Particolarmente toccante il canto 'Mother of God', di John Tavener (1944-2013), interpretato dal coro della chiesa anglicana di San Marco, con l'affidamento di qualcuno per cui non si può fare più nulla e il gospel 'Steal Away' cantato da Luopu Pewu a chiusura della preghiera, in un ambiente che richiama in sé l'arte bizantina e quella rinascimentale, in un certo senso sotto lo sguardo di un grande alfiere dell'unità, Giorgio La Pira, lì sepolto.
Il testo musicato da Tavener è di Lermontov (1814-1841): “Madre di Dio, sono qui ora a pregare/ davanti a questa icona della tua radiosa luminosità./ Non prego per essere salvato da un campo di battaglia/ né per rendere grazie né per chiedere perdono/ né per i peccati della mia anima né per tutte le anime/ intorpidite, infelici e desolate sulla terra/ ma per lei sola che dono completamente a te”.

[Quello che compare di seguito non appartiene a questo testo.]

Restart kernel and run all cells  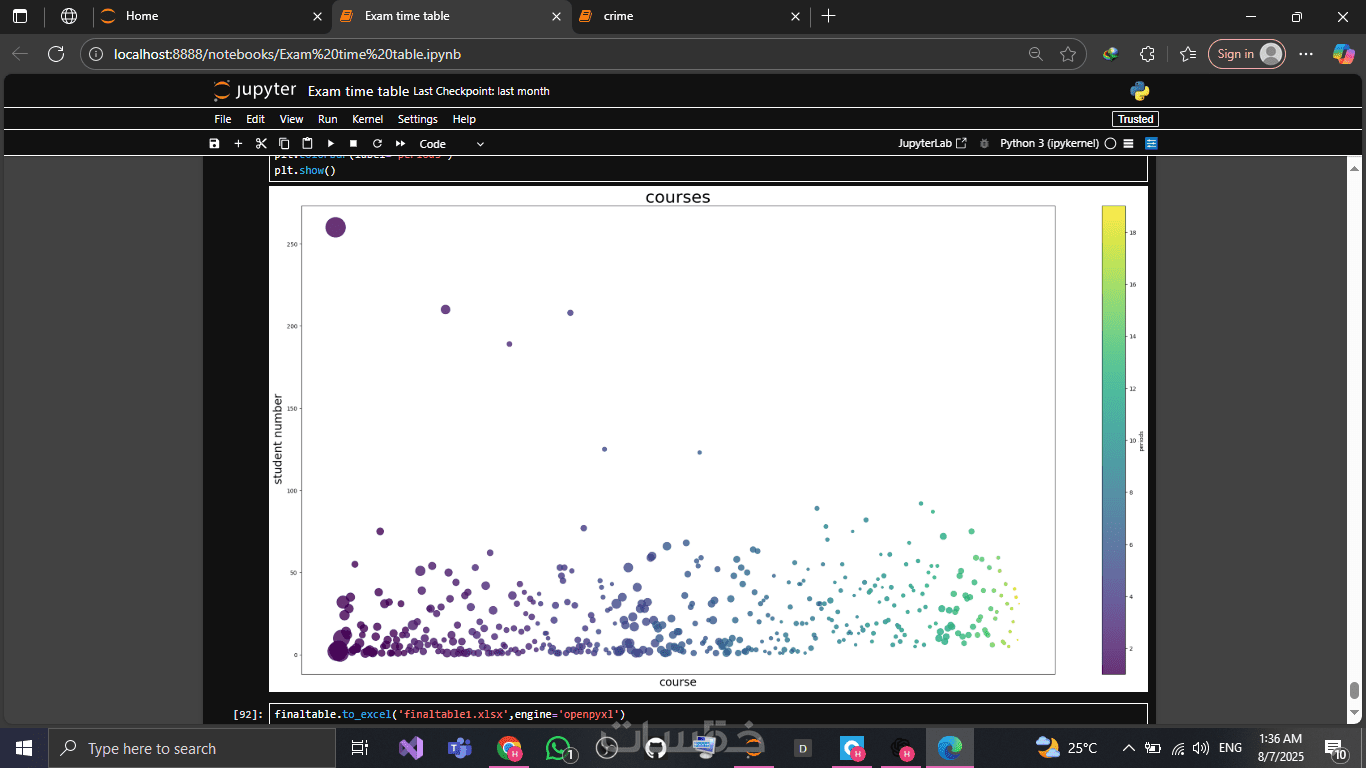(x=400, y=144)
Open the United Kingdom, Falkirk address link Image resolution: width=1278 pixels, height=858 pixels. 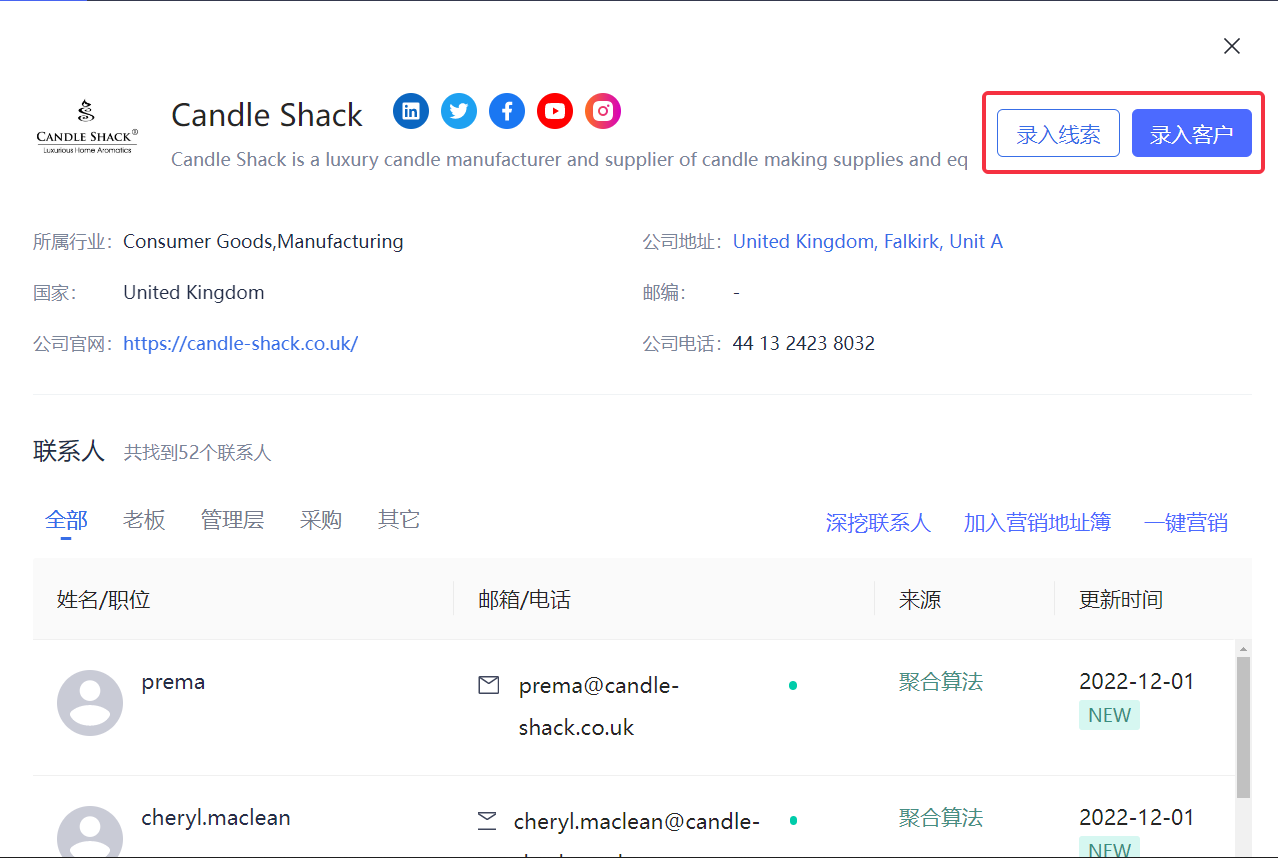[867, 242]
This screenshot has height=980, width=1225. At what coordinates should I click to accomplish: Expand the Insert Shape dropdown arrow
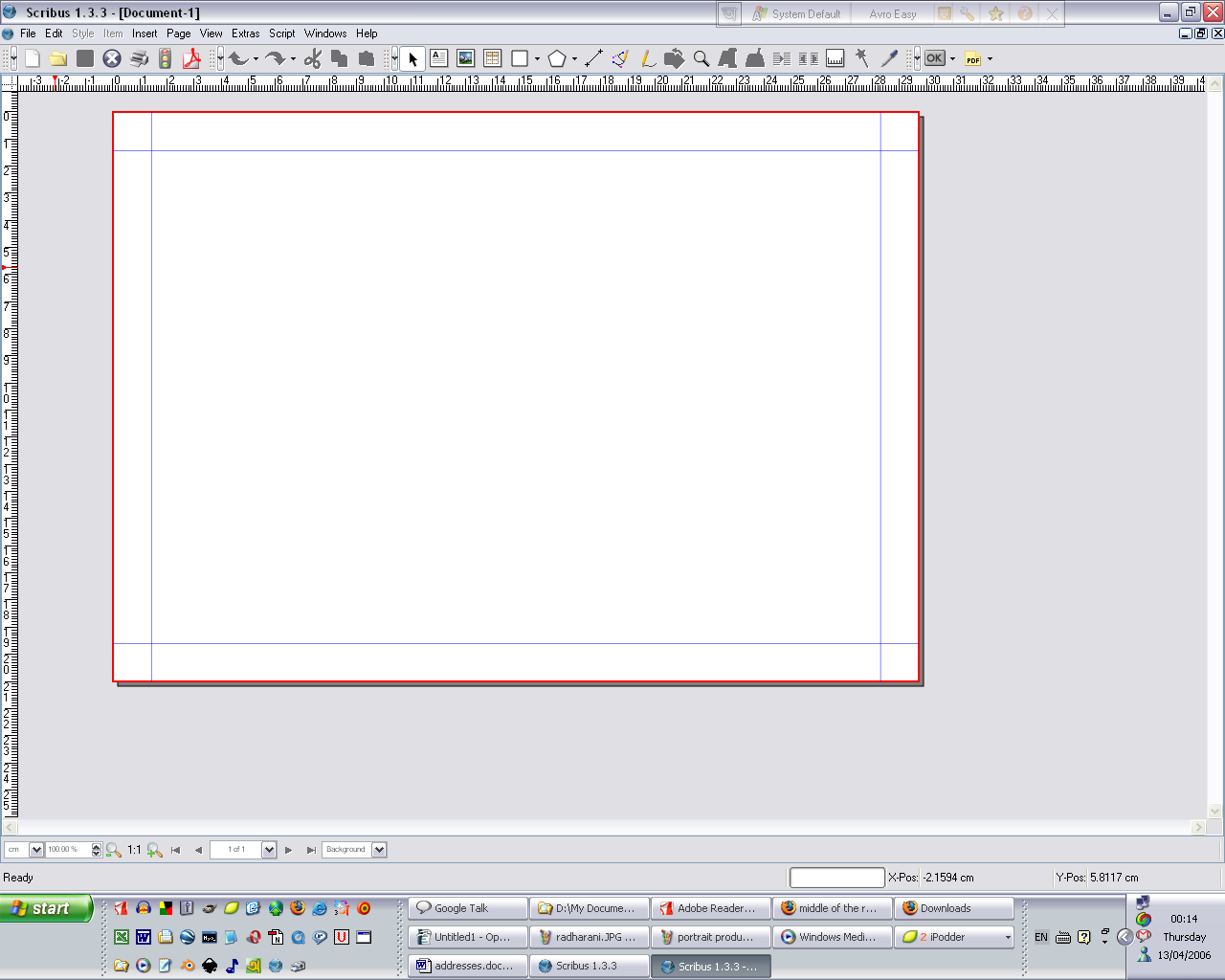coord(537,59)
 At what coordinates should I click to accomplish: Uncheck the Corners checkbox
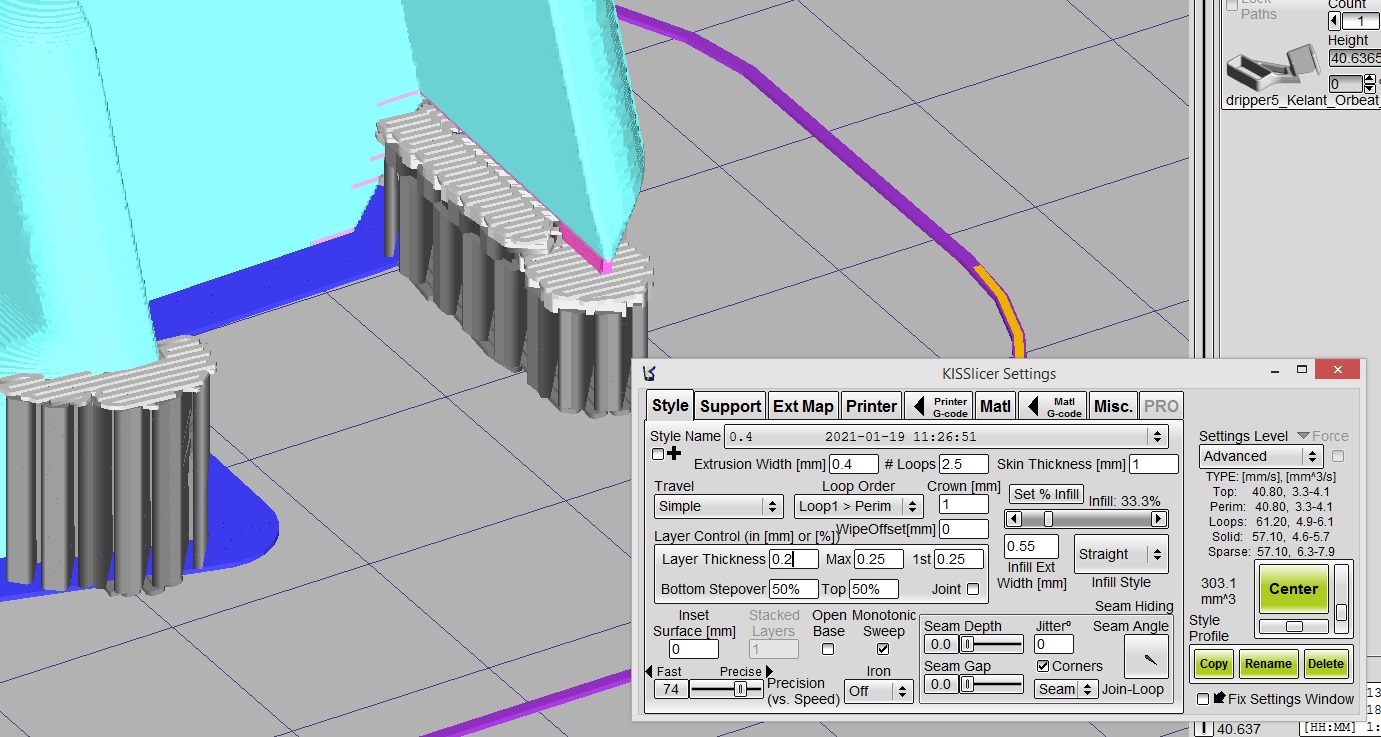coord(1043,666)
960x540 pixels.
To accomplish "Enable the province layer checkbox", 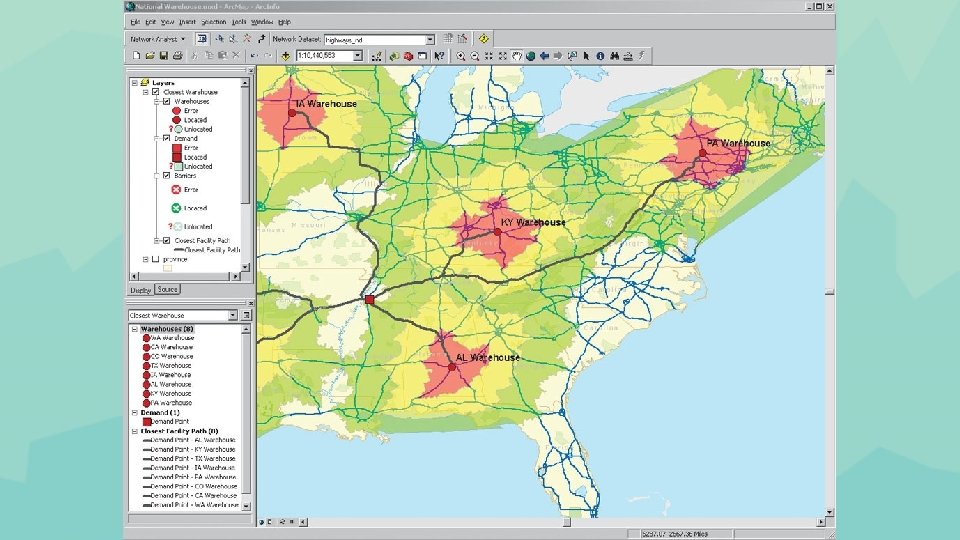I will pos(156,259).
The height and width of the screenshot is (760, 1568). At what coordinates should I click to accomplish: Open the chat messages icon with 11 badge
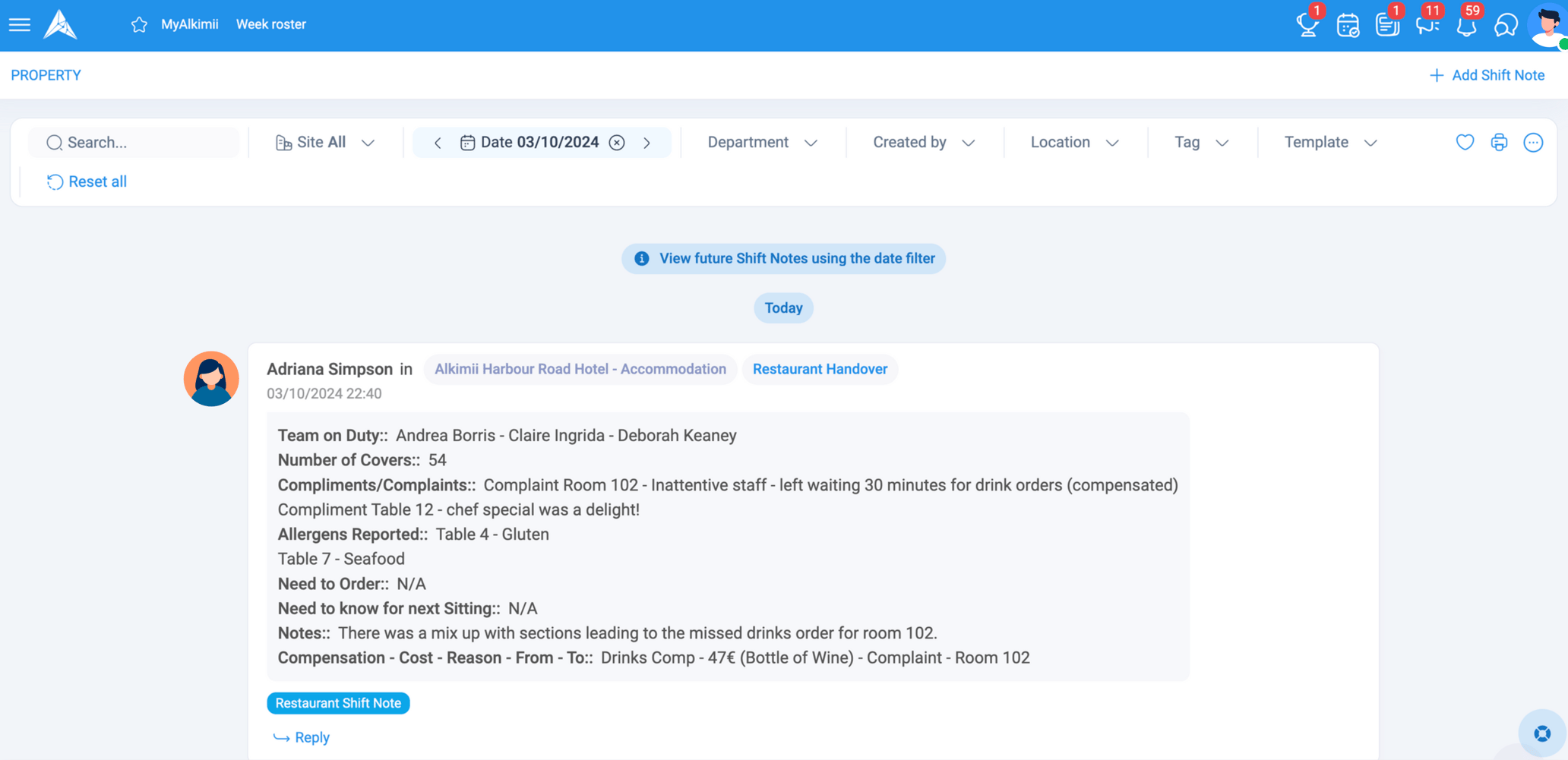1427,25
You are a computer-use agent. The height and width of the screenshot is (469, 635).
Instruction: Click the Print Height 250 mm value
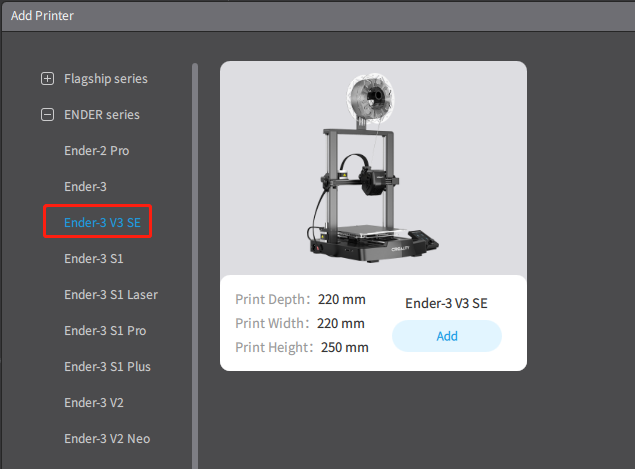click(x=345, y=347)
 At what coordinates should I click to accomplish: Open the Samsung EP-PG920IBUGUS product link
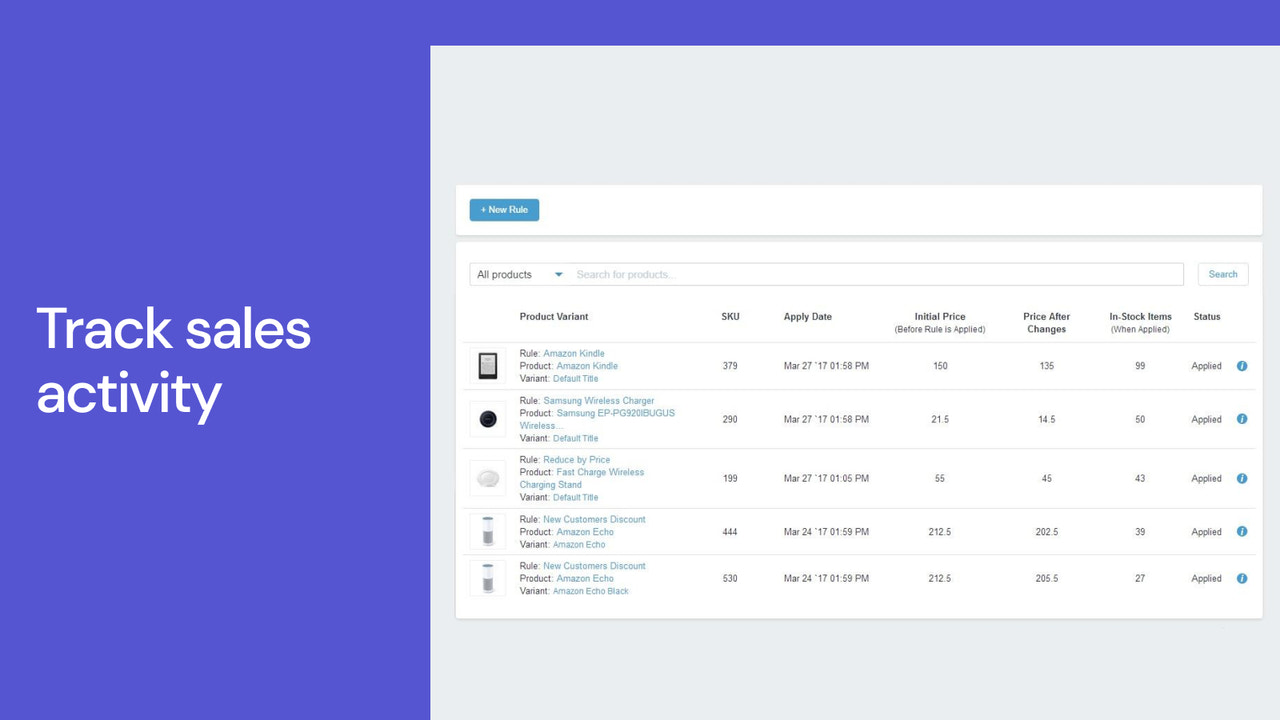point(614,412)
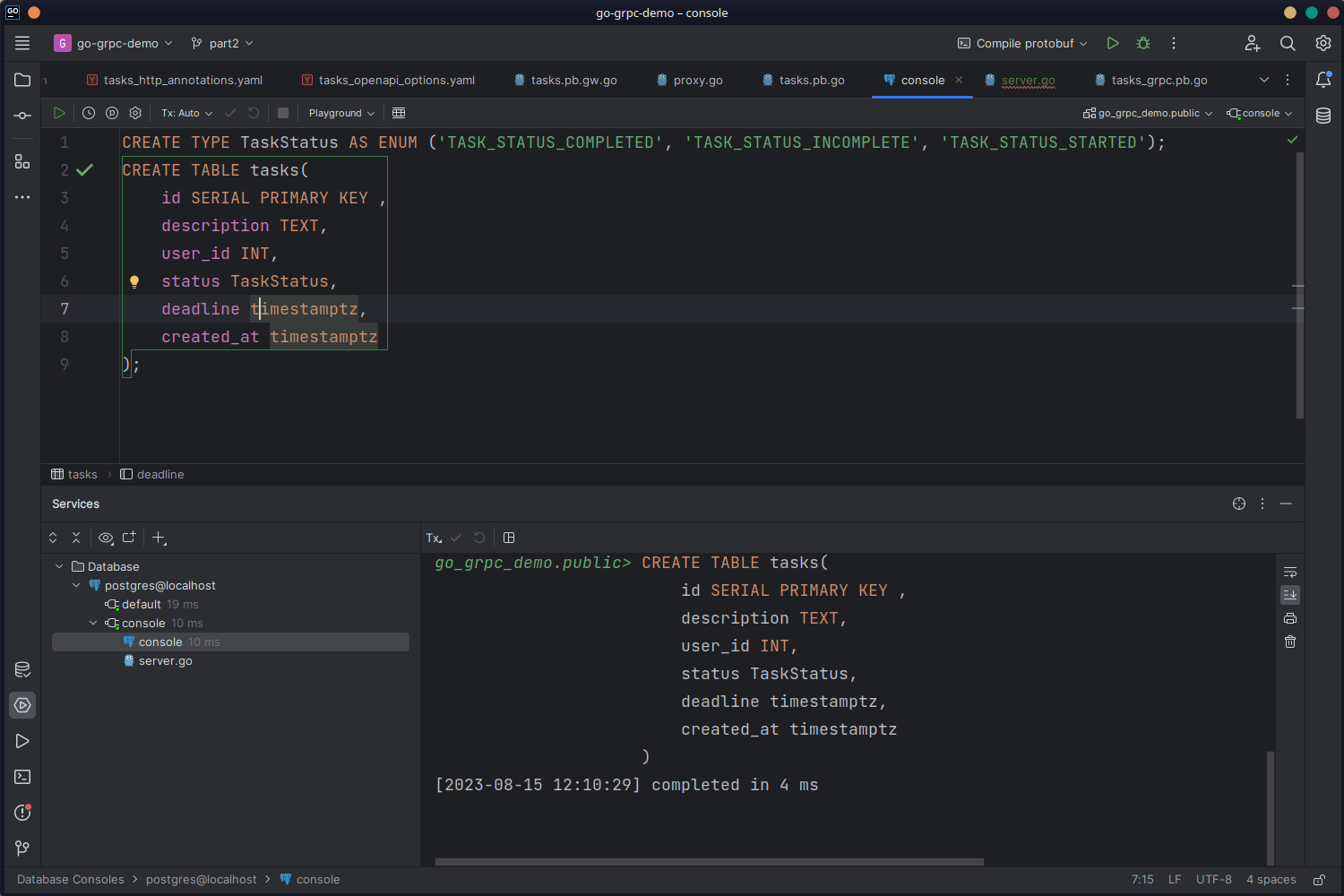Screen dimensions: 1344x896
Task: Select server.go in the Services tree
Action: (165, 660)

Il fatto stesso di essere convocati in momenti comuni ha un grande valore, non visibile, non appariscente, ma che segna la consapevolezza di appartenere a qualcosa e a qualcuno di più grande di sé. Dire sì e un antidoto a un volto indurito, scuro, quello che incontriamo tante volte per strade, nei luoghi di lavoro, anche accanto ai nostri cari. Ciascuno conosce i limiti del proprio vivere, dell'affermazione di sé anche sugli altri, talvolta anche di una maleducazione che non si nasconde, ma si fa molta fatica a riconoscerlo perché questo rende più vulnerabili, più bisognosi di volere bene e di farsi volere bene. Tocca farsi delle domande, anche scomode, su cosa anima davvero la nostra vita e in chi modo si manifesta non la tenerezza ma la durezza. Pesa il riconoscimento sincero dei propri limiti in persone che hanno disimparato a chiedere “scusa”, “per favore”, “grazie”. Nei tempi dell'esaltazione del proprio carattere e di un marcato individualismo, questo può scandalizzare. La naturalezza istintiva viene quasi propugnata come un marchio d'indipendenza, ma nei più deboli finisce per determinare l'emarginazione. Papa Francesco nella sua ultima esortazione apostolica invita a includere, a integrare “anche quelli che sono un po' strani, le persone difficili e complicate, quelli che chiedono attenzione, quelli che sono diversi, chi è molto colpito dalla vita, chi ha altri interessi”.
Tutto questo spinge a fermarsi o, meglio, ad andare avanti in un altro modo. La Pentecoste ricorda ai cristiani anche che ciò che è impossibile alla naturalità diventa possibile per lo Spirito Santo – Dio che non si lascia trovare nelle nostre categorie abituali - che parla, che indica, che ricorda le parole di Gesù senza il quale mancherebbe loro la possibilità di passare per la cruna dell'ago.